- **Exercise requirements**: Bring together every line in the data that includes "screenshot".

- **Records**:
Segment Open
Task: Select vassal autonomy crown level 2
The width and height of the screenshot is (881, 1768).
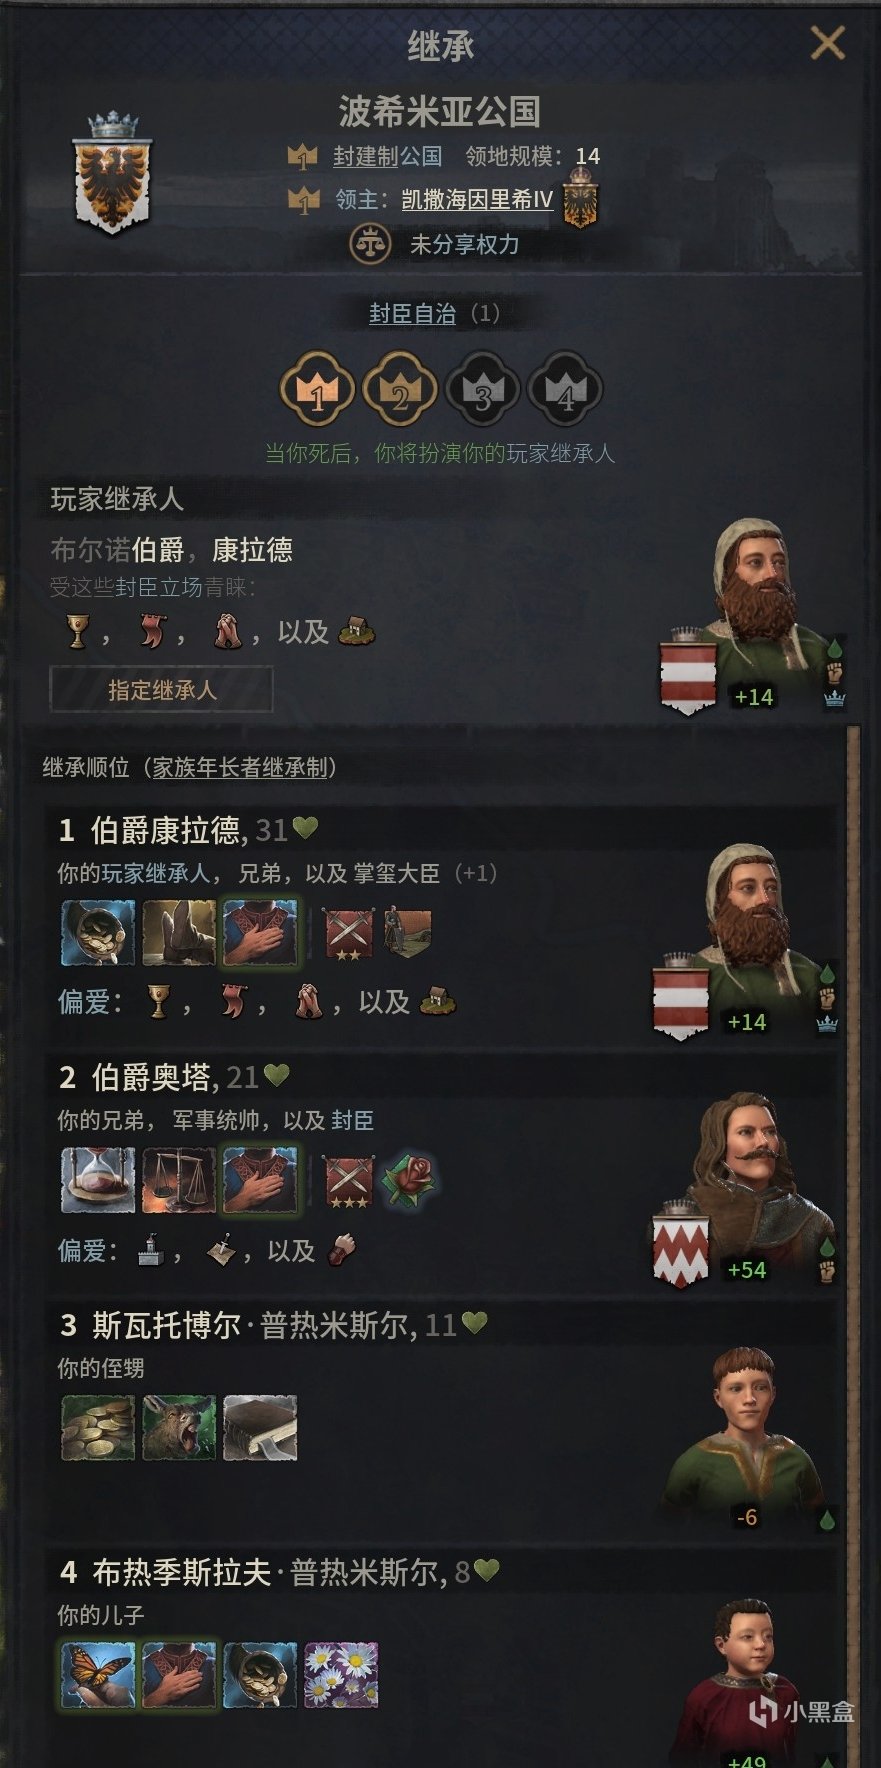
Segment Closed
Segment Open
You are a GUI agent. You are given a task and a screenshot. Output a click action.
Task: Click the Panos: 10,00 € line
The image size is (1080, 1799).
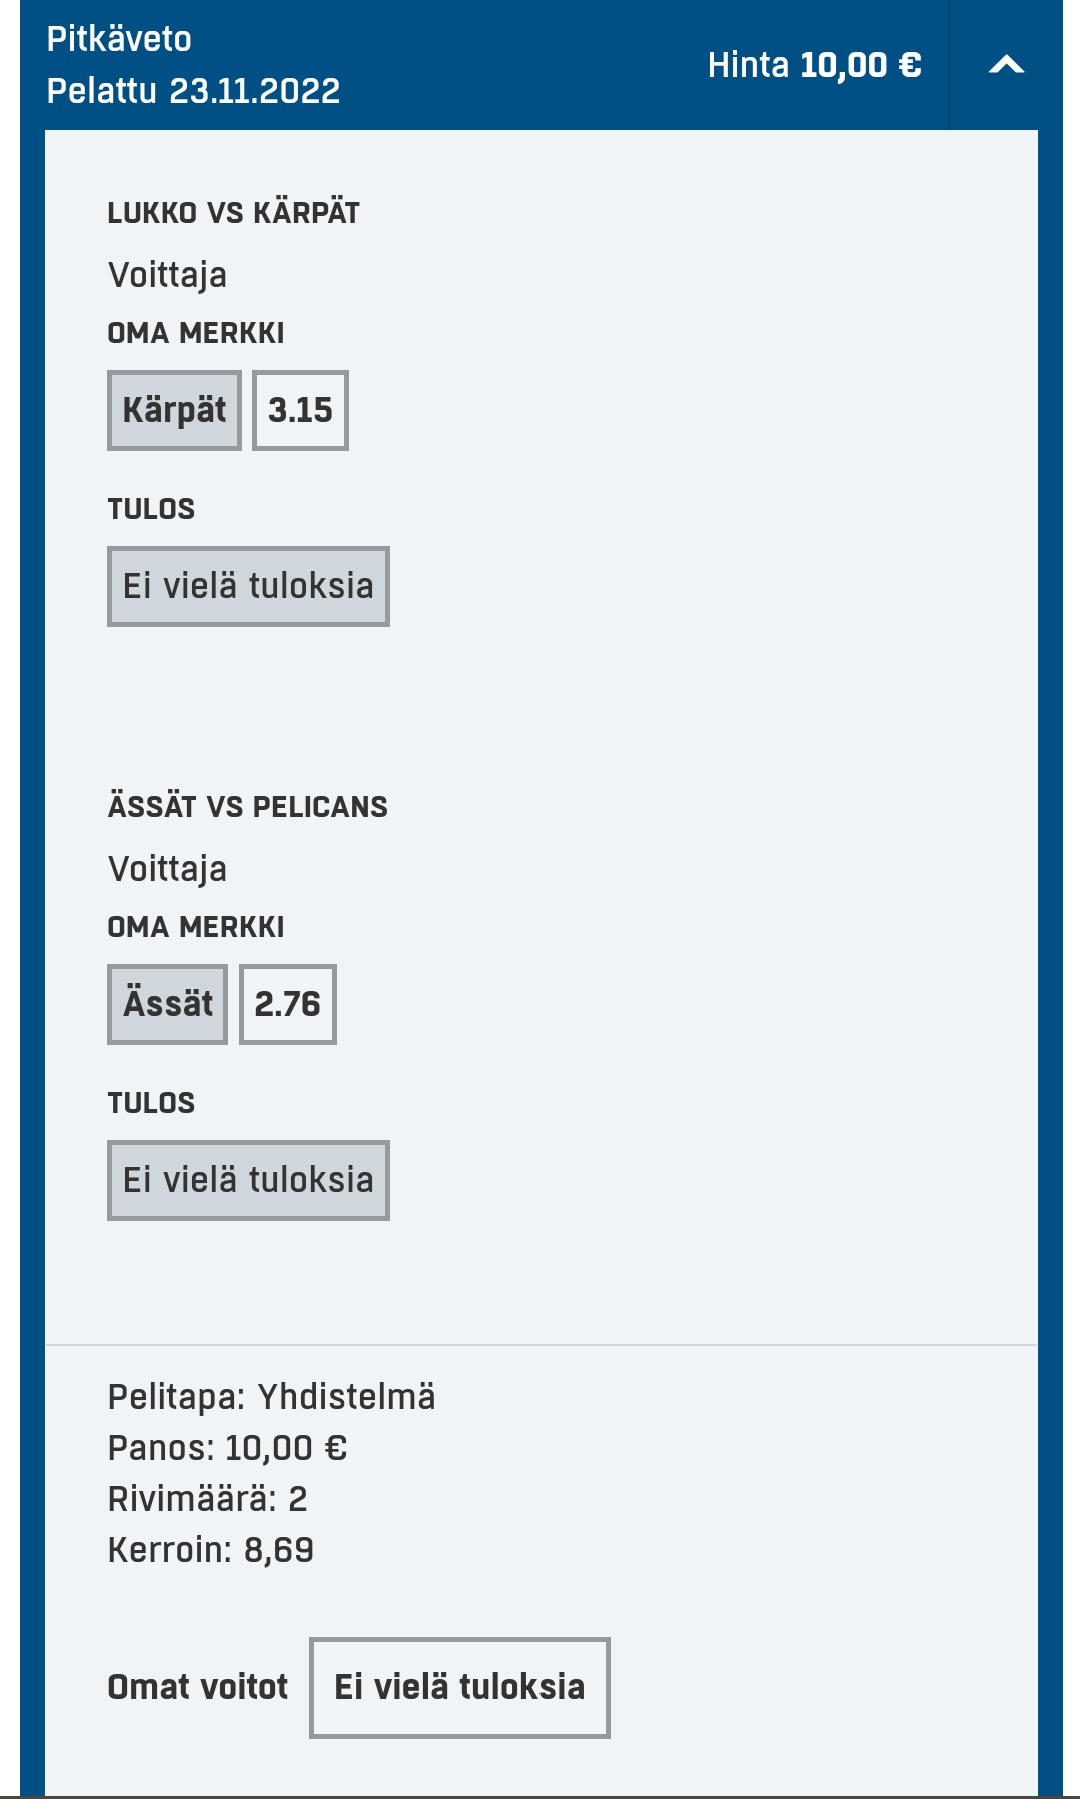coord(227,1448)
Segment Closed
Segment Open
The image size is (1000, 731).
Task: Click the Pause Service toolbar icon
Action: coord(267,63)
Segment Closed
- **Exercise response**:
The width and height of the screenshot is (881, 1768).
You are a GUI agent. You are given a task and a screenshot. Output a click action.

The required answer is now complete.